These Are the 20 Stupidest Computer Passwords
You know you ought to change the passwords you use online more often. You hear about it, you read about it, you even know that lady in accounting who got hacked and is still trying to straighten out her finances six months later. But your passwords are like your slippers — cozy and comfortable. It’s so hard to remember the passwords you already have. You just can’t face the prospect of changing them again. Right?
Well, good news. We’re not here to try to get you to change your computer passwords. We already tried that, and besides, the Wall Street Journal just tried it, too, in an article by Punam A. Keller, a professor at Dartmouth’s school of business. Well, actually, her article was on how businesses can encourage password-changing amongst their clientele. But even Keller admits she hasn’t changed her password — she uses the same one for her computer, iTunes, PayPal, and lots of online shopping sites — in three years.

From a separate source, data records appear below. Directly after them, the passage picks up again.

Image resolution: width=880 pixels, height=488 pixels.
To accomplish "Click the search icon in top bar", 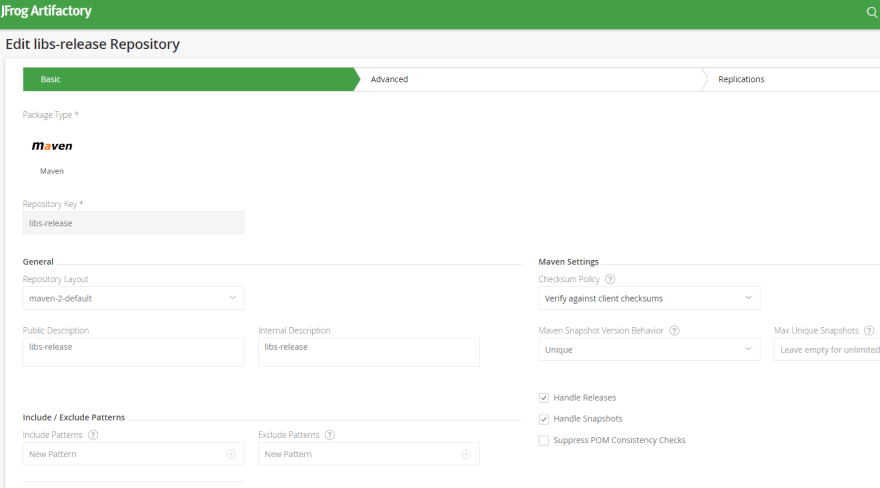I will 870,12.
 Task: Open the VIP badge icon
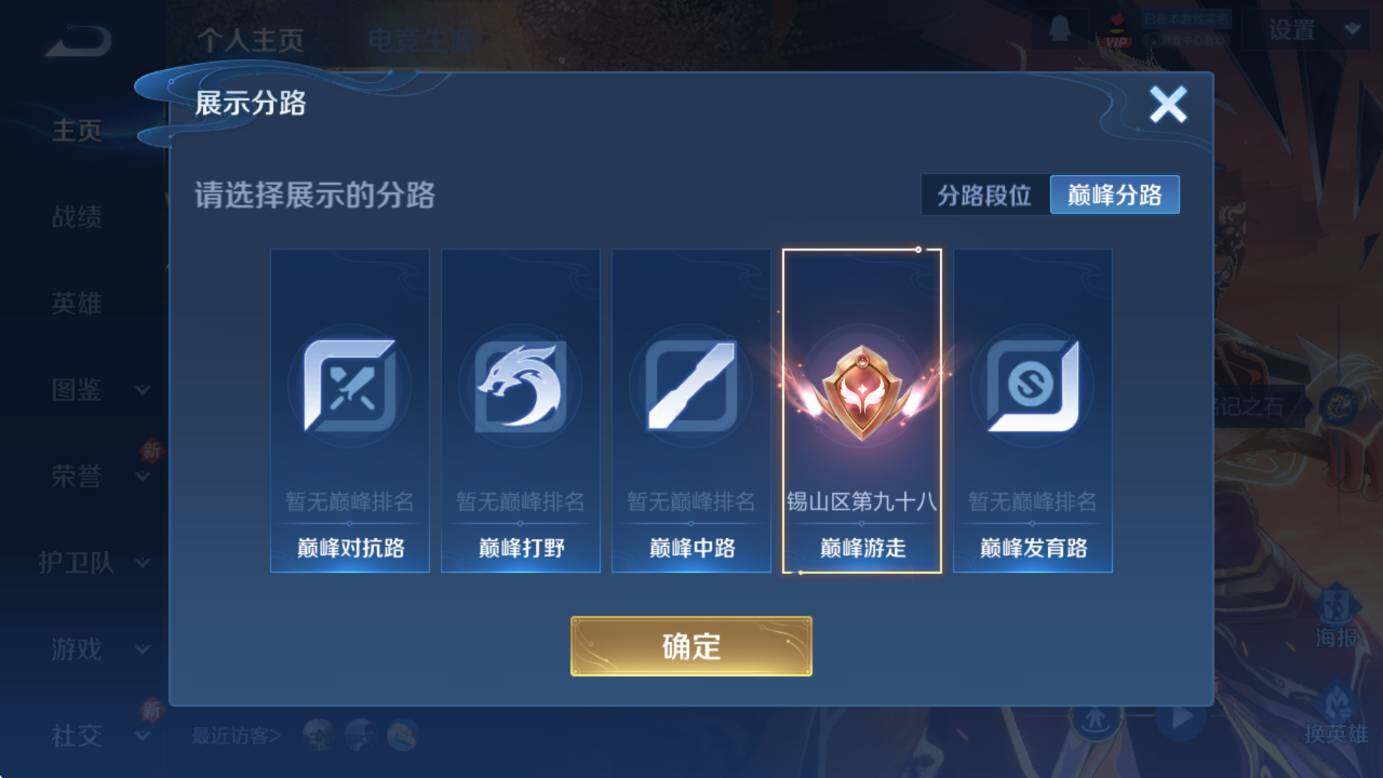pyautogui.click(x=1115, y=32)
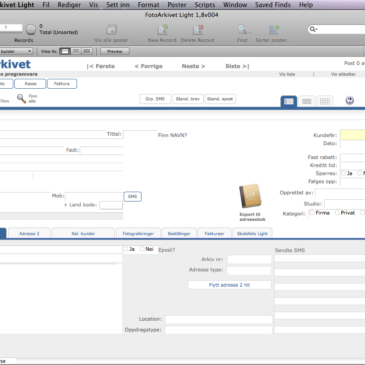
Task: Click the SMS button next to Mob
Action: click(x=132, y=196)
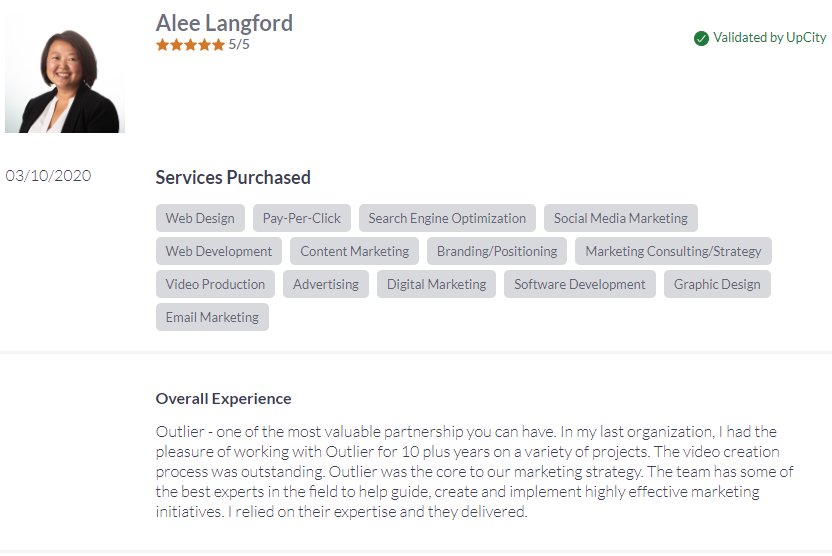
Task: Click the Web Development tag
Action: [x=219, y=251]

Doesn’t that make you feel better — knowing that an Ivy League professor who’s getting paid to tell companies how to get their customers to change their passwords doesn’t change her password? That’s the business we’re in today, my friend — making you feel good about yourself.
That’s why we’re bringing to your attention a list that was published alongside Keller’s advice. Compiled by SplashData, a company that makes password-management apps, it contains the 20 worst passwords — those “contained most often in files containing stolen passwords posted online by hackers.” Why will this list make you feel better about yourself? Because we know there’s no way in hell you’d be so stupid as to choose any of these.
- 123456
- password
- 12345
- 12345678
- qwerty
- 123456789
- 1234
- baseball
- dragon
- football
- 1234567
- monkey
- letmein
- abc123
- 111111
- mustang
- access
- shadow
- master
- michael
We enjoy imagining the clever, devious minds that employ numbers 1, 3, 4, 6, 7 and 11, depending on how long the password is required to be. Number 2 is, of course, a classic, and probably the one your parents use, in case you want to get into their bank account. (Even the octogenarian inventor of the computer password told WSJ last year that the whole password thing has “become kind of a nightmare.”) You “qwerty” users probably imagine you’re being very clever and stealthy. You’re not. It’s interesting that “baseball” outranks “football” on the list; ESPN says the latter sport has been more popular in the U.S. for the past 30 years. “Dragon” must be gamers, or at least Game of Thrones-ers. We have no explanation for “monkey,” and the first 10 times we looked at the list, we read “letmein” as “Let mein,” like the beginning of some German spiritual. Then light dawned.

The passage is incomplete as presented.